One of the biggest highlights of 2019 was of course my trip to Japan with Drake Music. And on that trip, one of the most important personal adventures was visiting the famous Kawasaki Daishi, a buddhist temple, some 20 miles south of Tokyo. Buddhism is a big part of my life, and so it felt like a really important use off my day off, to visit a Buddhist temple in a Buddhist country. Being a Buddhist isn’t something I make a lot of noise about; it’s kind of a private thing. Secular mindfulness is hugely popular in the West, but I’ve long had an interest to go deeper into Buddhist tradition; influenced by secular Western Buddhists like Stephen Batchelor, Robert Wright & Sharon Salzberg, I’ve attempted to study the history of buddhism beyond the Headspace craze. Visiting a temple was an amazing opportunity to go deeper.

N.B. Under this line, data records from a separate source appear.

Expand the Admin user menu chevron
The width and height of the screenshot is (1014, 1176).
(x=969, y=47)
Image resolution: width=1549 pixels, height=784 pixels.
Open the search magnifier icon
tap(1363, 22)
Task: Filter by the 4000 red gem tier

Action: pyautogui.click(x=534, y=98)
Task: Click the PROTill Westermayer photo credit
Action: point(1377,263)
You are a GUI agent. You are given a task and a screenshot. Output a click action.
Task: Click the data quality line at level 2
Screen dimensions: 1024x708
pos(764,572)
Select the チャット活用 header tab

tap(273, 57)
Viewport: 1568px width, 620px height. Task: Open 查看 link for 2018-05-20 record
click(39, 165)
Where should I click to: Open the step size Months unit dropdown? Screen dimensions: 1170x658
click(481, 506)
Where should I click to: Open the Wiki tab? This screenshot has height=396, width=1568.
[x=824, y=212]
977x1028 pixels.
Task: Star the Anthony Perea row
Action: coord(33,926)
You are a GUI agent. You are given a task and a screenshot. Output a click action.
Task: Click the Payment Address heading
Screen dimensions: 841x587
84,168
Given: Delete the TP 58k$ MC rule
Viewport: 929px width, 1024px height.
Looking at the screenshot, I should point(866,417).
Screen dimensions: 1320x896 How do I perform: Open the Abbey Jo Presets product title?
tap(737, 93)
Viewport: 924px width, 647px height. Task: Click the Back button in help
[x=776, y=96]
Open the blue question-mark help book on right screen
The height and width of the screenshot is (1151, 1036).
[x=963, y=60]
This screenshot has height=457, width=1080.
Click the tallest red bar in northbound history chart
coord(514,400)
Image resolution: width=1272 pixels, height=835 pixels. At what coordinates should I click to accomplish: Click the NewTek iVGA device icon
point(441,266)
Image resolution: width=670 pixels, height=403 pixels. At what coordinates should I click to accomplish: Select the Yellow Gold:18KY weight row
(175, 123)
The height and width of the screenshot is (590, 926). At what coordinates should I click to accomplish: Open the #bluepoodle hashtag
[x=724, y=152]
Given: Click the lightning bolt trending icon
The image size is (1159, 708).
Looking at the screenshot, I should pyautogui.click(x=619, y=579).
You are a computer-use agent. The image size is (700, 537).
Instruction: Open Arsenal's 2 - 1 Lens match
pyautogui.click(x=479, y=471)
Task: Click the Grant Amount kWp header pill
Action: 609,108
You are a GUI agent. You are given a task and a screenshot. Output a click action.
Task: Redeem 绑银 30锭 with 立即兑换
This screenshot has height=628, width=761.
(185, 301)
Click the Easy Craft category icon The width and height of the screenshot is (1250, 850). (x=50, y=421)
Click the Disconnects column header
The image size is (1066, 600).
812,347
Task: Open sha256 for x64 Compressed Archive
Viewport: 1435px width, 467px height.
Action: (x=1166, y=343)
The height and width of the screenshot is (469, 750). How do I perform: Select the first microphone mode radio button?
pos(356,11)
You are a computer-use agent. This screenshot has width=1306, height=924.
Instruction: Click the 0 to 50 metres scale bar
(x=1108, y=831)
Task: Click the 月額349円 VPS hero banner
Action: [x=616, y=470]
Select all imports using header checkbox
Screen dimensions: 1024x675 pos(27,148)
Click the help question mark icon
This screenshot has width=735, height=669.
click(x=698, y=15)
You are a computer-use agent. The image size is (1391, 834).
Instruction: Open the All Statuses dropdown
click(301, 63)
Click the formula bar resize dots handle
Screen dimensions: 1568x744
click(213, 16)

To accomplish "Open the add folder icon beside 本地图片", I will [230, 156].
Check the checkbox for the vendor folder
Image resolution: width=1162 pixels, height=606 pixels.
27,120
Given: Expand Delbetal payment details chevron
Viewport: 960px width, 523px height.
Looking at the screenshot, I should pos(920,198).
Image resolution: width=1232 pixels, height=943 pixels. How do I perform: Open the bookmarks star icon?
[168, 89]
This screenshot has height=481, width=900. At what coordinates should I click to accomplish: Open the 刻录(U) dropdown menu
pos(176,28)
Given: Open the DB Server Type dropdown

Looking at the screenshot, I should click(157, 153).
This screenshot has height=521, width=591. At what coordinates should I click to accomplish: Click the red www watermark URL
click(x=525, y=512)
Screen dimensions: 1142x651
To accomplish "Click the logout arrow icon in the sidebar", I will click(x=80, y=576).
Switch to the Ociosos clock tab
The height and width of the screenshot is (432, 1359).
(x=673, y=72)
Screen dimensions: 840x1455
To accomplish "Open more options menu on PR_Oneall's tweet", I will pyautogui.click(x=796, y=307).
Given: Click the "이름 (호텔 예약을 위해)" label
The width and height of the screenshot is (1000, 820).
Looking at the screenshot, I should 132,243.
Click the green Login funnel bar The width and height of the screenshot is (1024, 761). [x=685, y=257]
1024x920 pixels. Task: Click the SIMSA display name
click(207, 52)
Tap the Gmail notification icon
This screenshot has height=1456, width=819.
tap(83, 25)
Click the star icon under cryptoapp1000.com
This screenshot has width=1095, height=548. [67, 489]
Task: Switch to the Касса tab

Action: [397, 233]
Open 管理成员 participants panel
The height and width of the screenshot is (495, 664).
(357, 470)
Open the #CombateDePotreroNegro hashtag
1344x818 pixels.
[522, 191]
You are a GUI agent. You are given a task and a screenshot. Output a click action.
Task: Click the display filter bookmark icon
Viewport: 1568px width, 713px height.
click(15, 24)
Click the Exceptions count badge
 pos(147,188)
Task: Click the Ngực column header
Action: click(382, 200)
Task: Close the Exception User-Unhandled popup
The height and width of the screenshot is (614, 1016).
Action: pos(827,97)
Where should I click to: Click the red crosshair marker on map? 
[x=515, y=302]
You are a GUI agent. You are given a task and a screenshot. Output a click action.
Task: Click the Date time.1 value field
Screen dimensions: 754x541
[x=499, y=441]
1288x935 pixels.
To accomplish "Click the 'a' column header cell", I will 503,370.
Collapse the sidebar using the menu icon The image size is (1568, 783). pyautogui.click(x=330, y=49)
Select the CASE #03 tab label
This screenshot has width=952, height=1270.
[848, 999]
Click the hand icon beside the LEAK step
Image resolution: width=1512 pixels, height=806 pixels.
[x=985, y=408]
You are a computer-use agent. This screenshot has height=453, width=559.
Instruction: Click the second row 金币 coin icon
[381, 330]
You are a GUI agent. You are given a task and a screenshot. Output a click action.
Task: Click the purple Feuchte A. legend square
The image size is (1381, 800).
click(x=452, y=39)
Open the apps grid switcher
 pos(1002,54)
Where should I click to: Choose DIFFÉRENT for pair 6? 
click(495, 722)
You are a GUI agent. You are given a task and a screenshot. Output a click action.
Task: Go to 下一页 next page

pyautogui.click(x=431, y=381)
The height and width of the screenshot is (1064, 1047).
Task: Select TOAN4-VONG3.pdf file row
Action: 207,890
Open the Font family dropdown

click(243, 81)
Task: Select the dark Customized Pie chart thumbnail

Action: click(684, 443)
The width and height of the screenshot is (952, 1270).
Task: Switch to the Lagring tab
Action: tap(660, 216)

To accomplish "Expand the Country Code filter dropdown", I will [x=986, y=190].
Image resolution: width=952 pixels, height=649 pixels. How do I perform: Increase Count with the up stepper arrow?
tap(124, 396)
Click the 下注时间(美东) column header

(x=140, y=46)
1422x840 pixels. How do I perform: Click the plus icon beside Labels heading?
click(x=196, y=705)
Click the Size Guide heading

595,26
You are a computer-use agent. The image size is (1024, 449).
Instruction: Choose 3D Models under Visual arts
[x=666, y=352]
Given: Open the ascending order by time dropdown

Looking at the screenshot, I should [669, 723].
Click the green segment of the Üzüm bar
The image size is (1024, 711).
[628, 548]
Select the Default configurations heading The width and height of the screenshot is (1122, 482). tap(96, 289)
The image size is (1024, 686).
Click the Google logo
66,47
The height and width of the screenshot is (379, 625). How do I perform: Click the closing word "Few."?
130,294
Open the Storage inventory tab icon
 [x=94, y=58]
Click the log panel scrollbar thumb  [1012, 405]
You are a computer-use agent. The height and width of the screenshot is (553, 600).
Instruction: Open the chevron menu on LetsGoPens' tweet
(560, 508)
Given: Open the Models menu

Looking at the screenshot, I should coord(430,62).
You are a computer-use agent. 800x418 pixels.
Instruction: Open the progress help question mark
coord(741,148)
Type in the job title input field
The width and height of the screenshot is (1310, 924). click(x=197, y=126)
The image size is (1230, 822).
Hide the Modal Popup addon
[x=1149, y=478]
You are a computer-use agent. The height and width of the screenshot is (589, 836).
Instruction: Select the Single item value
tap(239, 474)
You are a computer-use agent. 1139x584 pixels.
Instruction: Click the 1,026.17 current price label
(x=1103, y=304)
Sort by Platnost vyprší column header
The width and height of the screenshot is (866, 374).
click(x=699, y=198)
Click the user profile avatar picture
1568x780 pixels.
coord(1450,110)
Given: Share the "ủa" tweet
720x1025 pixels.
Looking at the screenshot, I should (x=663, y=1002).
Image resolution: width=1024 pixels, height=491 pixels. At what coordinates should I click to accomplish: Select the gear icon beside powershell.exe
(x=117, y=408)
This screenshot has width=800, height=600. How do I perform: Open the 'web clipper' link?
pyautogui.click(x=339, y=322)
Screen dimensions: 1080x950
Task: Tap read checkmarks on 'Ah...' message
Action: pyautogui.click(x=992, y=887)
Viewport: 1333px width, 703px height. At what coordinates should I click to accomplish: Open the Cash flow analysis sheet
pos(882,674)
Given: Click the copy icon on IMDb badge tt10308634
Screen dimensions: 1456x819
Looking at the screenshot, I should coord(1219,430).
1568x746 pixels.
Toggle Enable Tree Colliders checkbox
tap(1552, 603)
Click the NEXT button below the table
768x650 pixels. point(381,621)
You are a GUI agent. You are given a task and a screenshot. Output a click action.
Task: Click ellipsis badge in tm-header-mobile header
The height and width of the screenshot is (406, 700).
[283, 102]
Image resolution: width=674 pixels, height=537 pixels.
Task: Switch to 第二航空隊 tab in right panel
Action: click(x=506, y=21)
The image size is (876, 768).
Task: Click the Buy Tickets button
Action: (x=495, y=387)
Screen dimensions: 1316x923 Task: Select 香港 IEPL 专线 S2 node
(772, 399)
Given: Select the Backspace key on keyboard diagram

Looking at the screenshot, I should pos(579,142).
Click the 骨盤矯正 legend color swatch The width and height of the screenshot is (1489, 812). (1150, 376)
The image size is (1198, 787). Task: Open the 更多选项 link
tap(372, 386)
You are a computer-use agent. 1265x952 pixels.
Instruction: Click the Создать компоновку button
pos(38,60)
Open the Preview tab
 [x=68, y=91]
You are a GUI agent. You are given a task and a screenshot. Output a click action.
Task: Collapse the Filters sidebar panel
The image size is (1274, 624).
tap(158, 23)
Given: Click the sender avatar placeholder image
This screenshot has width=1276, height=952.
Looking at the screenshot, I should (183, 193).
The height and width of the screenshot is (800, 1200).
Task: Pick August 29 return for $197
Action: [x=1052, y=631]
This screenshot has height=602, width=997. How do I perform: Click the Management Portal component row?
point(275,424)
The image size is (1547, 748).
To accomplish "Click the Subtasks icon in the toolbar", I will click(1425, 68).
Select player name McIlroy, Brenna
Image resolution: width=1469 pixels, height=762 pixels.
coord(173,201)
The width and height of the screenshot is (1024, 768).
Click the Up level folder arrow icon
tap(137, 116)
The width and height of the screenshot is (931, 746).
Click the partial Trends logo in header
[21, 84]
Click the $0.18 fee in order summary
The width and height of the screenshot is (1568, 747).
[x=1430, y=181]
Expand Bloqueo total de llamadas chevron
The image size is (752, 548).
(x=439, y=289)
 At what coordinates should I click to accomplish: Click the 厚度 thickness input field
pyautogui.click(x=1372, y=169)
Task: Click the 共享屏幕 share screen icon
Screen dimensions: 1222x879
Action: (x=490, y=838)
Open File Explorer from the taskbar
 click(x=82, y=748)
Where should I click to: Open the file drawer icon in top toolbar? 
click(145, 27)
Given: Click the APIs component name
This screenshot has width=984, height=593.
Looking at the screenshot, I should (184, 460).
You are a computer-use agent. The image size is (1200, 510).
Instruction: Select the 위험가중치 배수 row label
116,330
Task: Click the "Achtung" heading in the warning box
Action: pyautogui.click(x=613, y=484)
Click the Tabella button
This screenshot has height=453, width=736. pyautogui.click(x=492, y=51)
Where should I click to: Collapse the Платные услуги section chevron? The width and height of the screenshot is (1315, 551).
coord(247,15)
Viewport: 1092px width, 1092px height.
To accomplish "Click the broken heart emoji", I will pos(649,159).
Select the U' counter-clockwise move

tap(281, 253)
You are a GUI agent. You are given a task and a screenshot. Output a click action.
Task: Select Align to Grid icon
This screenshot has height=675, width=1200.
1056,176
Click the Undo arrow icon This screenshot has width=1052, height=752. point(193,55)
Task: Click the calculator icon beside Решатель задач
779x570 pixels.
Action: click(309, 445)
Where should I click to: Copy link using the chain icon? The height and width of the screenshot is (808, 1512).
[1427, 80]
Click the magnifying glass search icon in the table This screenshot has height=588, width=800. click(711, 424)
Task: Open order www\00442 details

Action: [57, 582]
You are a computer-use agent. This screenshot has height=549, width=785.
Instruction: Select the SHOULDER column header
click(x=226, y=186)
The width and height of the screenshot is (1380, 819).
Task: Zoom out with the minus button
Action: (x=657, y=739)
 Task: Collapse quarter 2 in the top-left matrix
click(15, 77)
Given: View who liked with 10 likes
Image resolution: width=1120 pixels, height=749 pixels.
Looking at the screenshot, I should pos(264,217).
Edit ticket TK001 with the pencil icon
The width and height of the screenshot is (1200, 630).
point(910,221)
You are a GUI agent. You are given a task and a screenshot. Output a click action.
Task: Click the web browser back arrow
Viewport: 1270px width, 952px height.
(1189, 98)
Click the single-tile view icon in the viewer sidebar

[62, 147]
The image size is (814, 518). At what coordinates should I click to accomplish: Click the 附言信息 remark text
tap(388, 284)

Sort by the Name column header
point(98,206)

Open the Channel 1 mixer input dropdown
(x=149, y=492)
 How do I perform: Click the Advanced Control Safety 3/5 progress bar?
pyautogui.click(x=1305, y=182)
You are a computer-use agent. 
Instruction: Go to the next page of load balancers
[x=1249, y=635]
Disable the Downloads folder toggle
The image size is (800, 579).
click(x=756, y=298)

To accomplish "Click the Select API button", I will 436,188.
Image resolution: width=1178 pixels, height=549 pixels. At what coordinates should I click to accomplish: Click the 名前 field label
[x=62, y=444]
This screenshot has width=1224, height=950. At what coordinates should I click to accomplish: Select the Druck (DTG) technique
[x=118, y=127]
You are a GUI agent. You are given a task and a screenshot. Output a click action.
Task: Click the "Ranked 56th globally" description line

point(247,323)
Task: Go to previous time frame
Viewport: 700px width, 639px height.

I had an afternoon free, with a glove performance in the evening at Kawasaki Symphony Hall, so I made the trek via taxi from central Kawasaki to the Daishi. Getting a cab in Japan was an experience in itself. I spend enough time in black cabs in the UK. A Japanese taxi is usual a sedan type car, with white blankets covering the seats. They’re impossibly clean; I was scared to touch anything. The drivers wear a suit with spotless white gloves, and it all feels very polite and efficient, like a lot of things in Japan.
I got to Kawasaki Daishi via a market which you can see in the opening shot of my video. It was raining pretty heavily when I arrived, but it wasn’t unpleasant. The market was very neat, very organised, and clearly we were a bit of a novelty; people seemed intrigued to see westerners in this part of the city, and people waved at me like I was a minor celebrity. People are so nice.
I’m not sure the vlog really captures how I felt that day, but it gives you a chance to see for yourself what it was like. I didn’t film the ceremony itself, but it was truly extraordinary. Monks chanting and playing Taiko drums, burning incense; there was a real scale to it. After various readings (in Japanese of course) meditators walked around the hall, led by monks burning incense. I wondered through the temple among the gongs, drums and ancient artefacts; the whole thing utterly surreal and incredibly moving. They do this several times a day, and yet it felt like a huge, once in a lifetime event. In the best possible way, I’ve never felt further from home. I was so aware of how Western I was, but also how much I love Japan and Japanese culture.
I love the futurism of Tokyo and Kawasaki, but I like to think I’m more than a tourist getting their Blade Runner nostalgia fix, and I’m glad I saw some real history in Japan.